== Segment start ==
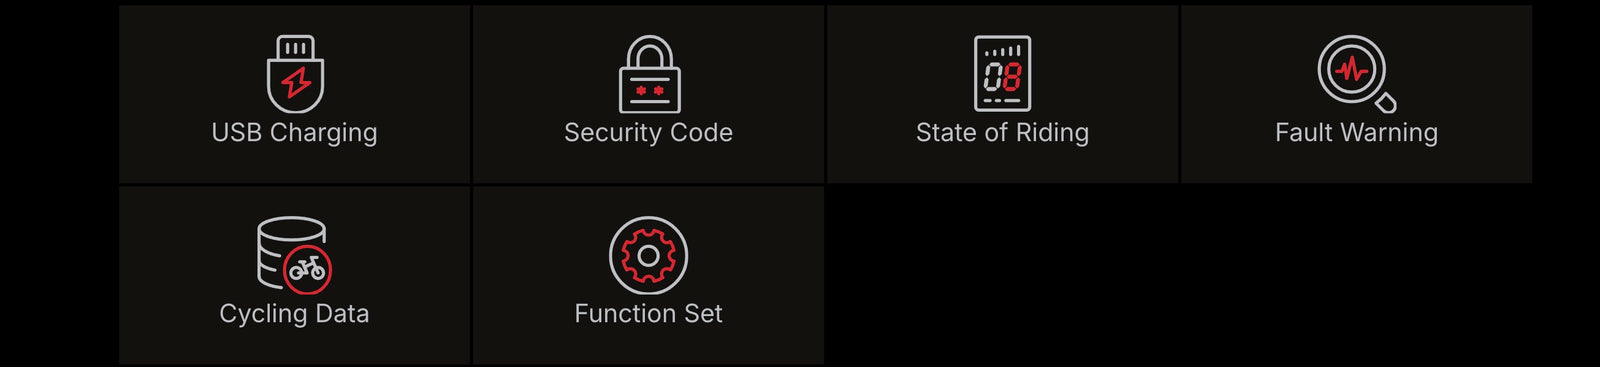Viewport: 1600px width, 367px height.
Task: Select the Cycling Data label
Action: (x=295, y=314)
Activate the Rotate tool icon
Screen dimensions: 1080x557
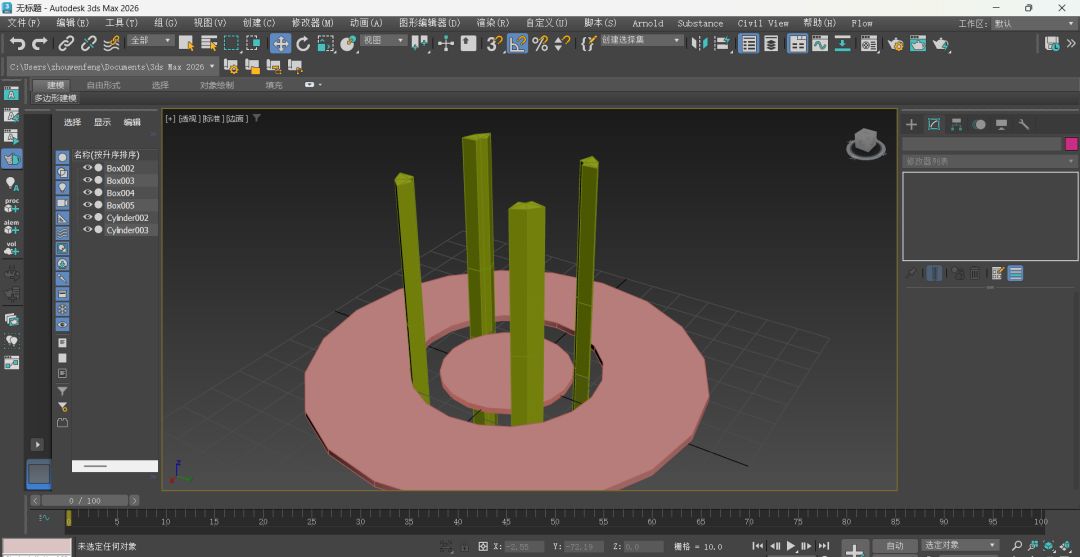(303, 44)
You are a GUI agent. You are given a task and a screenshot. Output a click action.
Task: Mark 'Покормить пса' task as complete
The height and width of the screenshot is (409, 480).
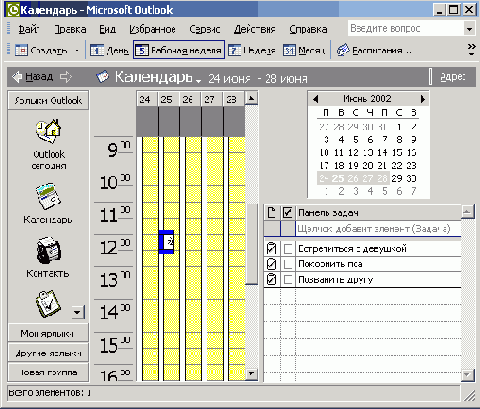tap(288, 264)
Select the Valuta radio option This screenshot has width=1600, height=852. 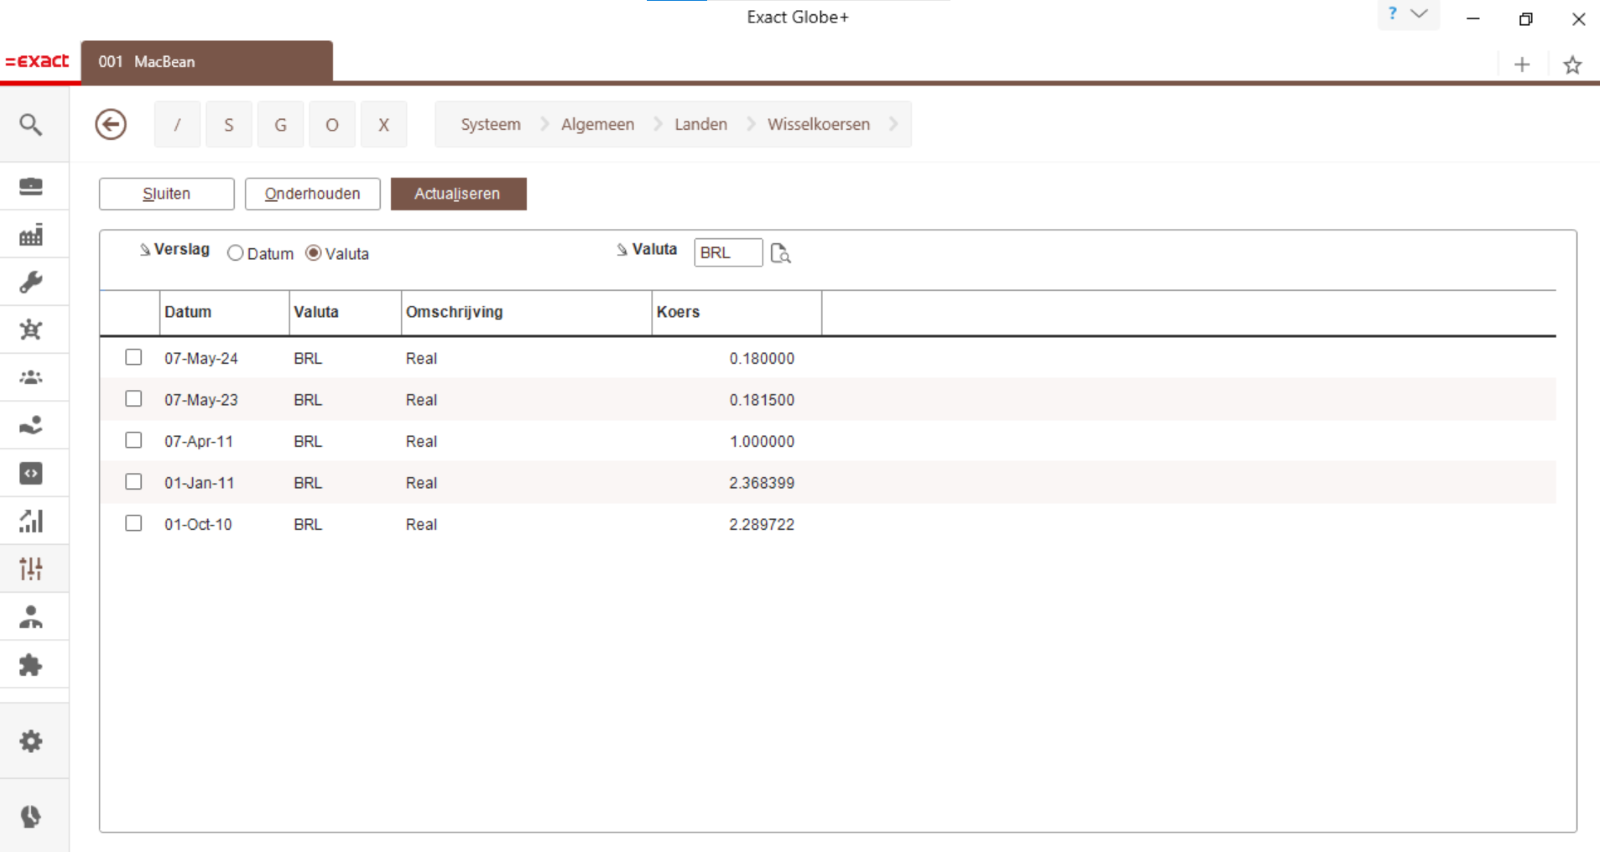pyautogui.click(x=314, y=254)
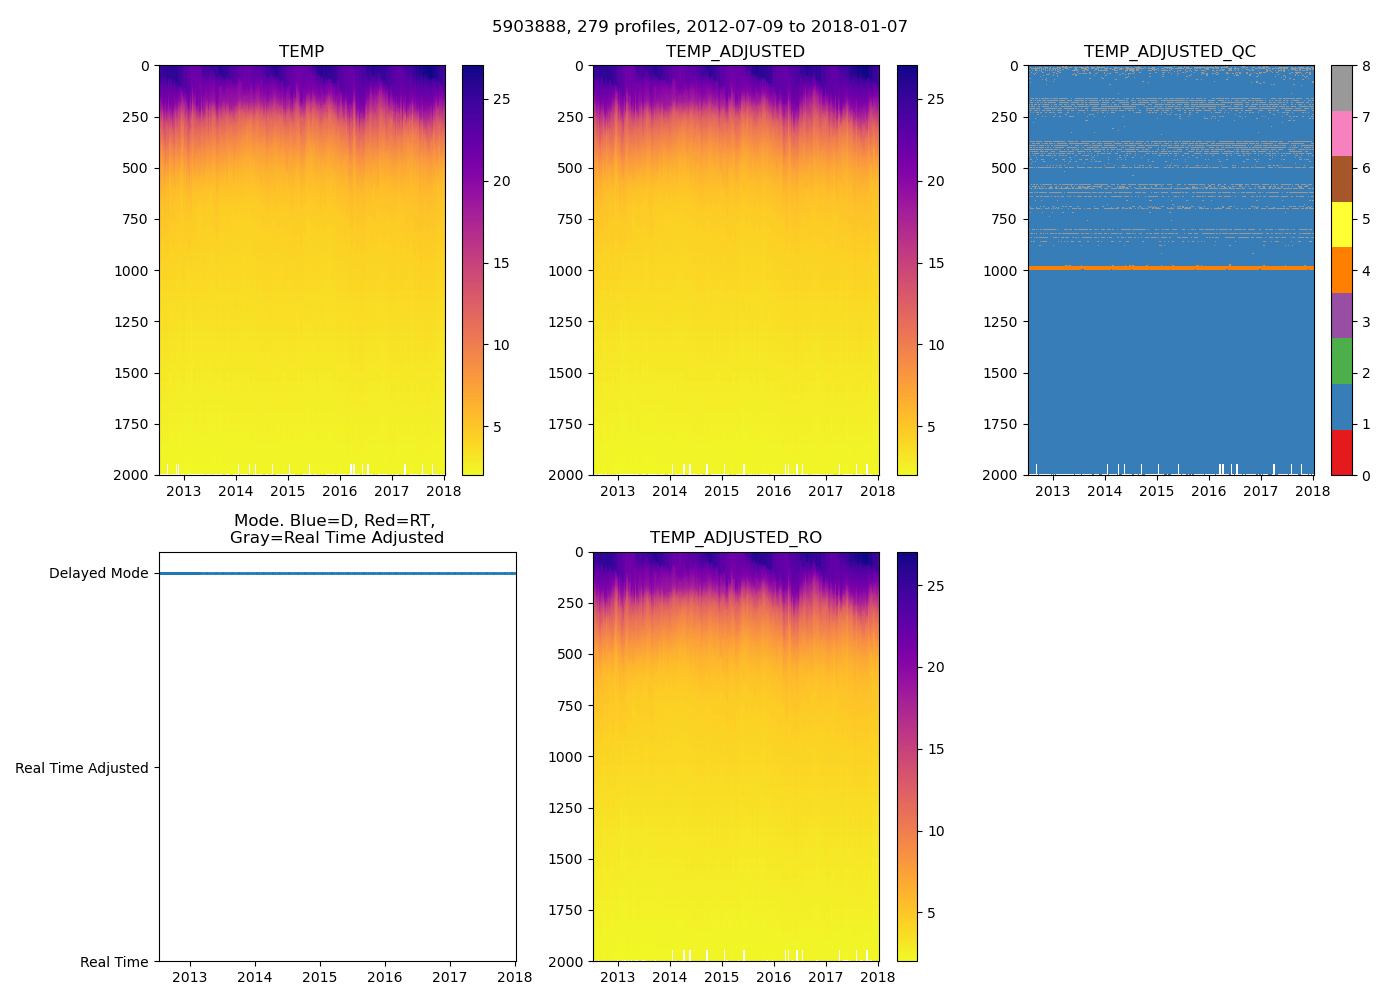Pick the yellow QC colorbar segment
Viewport: 1400px width, 1000px height.
click(1341, 224)
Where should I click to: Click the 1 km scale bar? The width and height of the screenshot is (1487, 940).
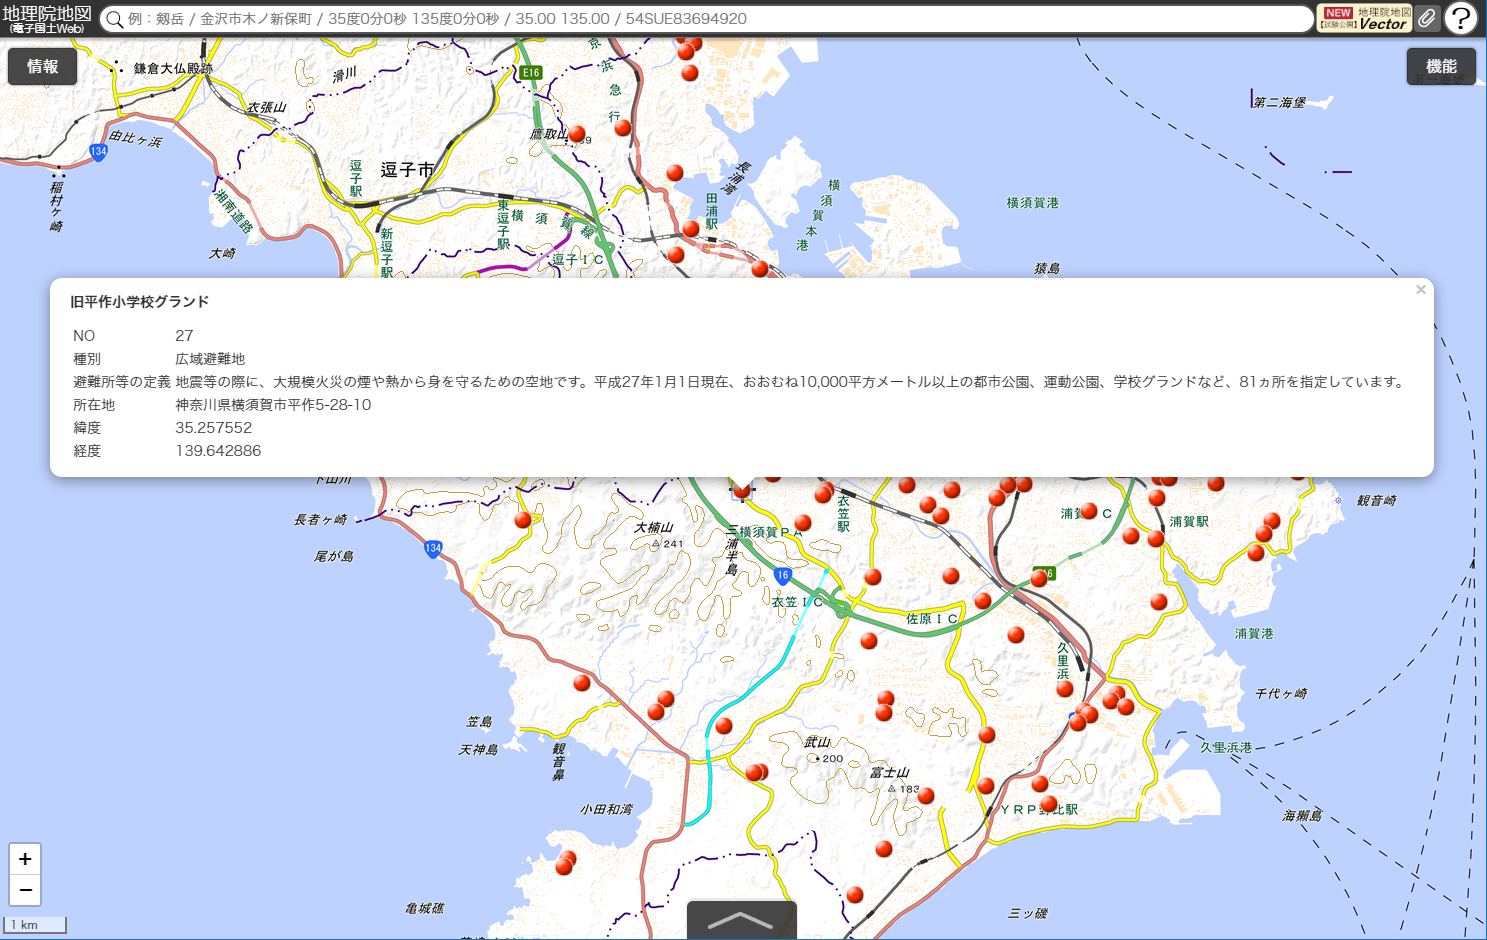point(35,925)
== Segment end ==
Find the line containing "Where should I" in the records above, then copy it and every line after it exactly, through the last one, without any pictures.

Where should I click to: Click the 1 km scale bar? The width and height of the screenshot is (1487, 940).
point(35,925)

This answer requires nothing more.